We hold that the use of a ruse is not prohibited in the execution of a search warrant. However, when the police use force to gain entry, they are required to comply with HRS § 803-37 and Garcia.

Eleneki, 92 Hawai'i at 563, 993 P.2d at 1192.

. As previously indicated, the case at bar presents us with the opportunity to correct the conflicting language in Eleneki. See discussion, supra at 23, 41 P.3d at 179. In so doing, we recognize that we inadvertently stated in the second paragraph of the portion of Eleneki discussed supra at 23, 41 P.3d at 179 that "the force used by the officers to further open the door against Foster’s resistance was not a breaking.” Considering Eleneki as a whole, the aforementioned statement was obviously a mistake. Nevertheless, Justice Acoba seizes upon our inadvertent mistake in support of his assertion that Eleneki and Dixon are inconsistent with each other. See J. Acoba, concurring and dissenting op. at 47, 41 P.3d at 203. However, a careful reading of the analysis in this opinion demonstrates that they are not.

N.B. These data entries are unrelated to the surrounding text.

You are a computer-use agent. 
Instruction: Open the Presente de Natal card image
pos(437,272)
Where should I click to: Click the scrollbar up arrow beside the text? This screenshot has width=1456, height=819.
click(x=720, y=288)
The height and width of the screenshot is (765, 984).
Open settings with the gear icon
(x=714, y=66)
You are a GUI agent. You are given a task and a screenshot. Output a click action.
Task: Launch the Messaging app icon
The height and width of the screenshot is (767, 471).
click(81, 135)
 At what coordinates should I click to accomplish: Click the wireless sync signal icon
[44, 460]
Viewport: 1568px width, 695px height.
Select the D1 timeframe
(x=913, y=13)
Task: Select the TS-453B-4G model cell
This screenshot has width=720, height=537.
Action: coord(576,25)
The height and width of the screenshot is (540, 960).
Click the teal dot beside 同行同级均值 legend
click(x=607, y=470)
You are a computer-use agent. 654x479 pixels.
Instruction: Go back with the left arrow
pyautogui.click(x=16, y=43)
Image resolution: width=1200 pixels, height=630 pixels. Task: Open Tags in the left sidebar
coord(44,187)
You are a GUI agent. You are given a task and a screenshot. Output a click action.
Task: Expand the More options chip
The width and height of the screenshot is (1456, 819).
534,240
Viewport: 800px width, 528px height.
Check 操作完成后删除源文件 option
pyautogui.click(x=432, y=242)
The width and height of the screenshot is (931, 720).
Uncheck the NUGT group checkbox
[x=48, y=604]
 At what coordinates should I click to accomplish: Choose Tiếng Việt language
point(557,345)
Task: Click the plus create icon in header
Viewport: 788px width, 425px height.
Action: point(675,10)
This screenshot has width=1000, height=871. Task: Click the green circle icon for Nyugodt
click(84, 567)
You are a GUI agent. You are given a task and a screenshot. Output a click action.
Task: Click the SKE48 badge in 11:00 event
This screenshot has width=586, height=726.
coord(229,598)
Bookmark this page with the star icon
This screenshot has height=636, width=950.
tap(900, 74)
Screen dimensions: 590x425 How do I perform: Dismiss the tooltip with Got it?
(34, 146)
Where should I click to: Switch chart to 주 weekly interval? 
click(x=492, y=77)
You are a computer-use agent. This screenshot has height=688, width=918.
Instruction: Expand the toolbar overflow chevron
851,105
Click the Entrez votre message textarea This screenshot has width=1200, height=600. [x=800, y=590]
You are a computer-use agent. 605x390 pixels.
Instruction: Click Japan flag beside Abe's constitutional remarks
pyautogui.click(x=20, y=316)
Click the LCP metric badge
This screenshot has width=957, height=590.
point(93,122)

. In Salter, a police officer, posing as a hotel clerk, called the defendant and requested that she come to the front desk to sign a paper. 815 F.2d at 1151. Several police officers and a Drug Enforcement Agency (DEA) agent waited outside of her room to serve a search warrant. The parties disagreed about what happened next. Id. According to the government, the officers stopped the defendant after she had opened the door to her room and stepped out into the hall, identified themselves, and informed her of the search warrant before they escorted her back into her room. Id. According to the defendant, the officers came forward in the room, pushed the door open, and did not identify themselves or inform her of the warrant until after they had taken her back into the hotel room. By both accounts, the DEA agent had placed his foot in the doorway to keep the door from closing. Id. The United Slates Court of Appeals for the Seventh Circuit concluded that this "means of entry” did not constitute an "intrusion” and that, even if the agent did push the door fully open, such action did not constitute force. Id. at 1152. Based on the foregoing, Salter is distinguishable from Contreras-Ceballos and from the case at bar in that the defendant in Salter was not attempting to close the door. Thus, the use of force was not at issue.

. Under the circumstances described, it would be unreasonable to require the officers to wait. See State v. Garcia 77 Hawai'i 461, 468, 887 P.2d 671, 678 (App.1995) (stating that the lawfulness of the execution of a search warrant should be judged under a standard of reasonableness, taking into account the totality of the circumstances).

. HRS § 803-11 provides that:

Whenever it is necessary to enter a house to arrest an offender, and entrance is refused, the officer or person making the arrest may force an entrance by breaking doors or other barriers. But before breaking any door, the officer or person shall first demand entrance in a loud voice, and state that the officer or person is the bearer of a warrant of arrest; or if it is in a case in which arrest is lawful without warrant, the officer or person shall substantially state that information in an audible voice.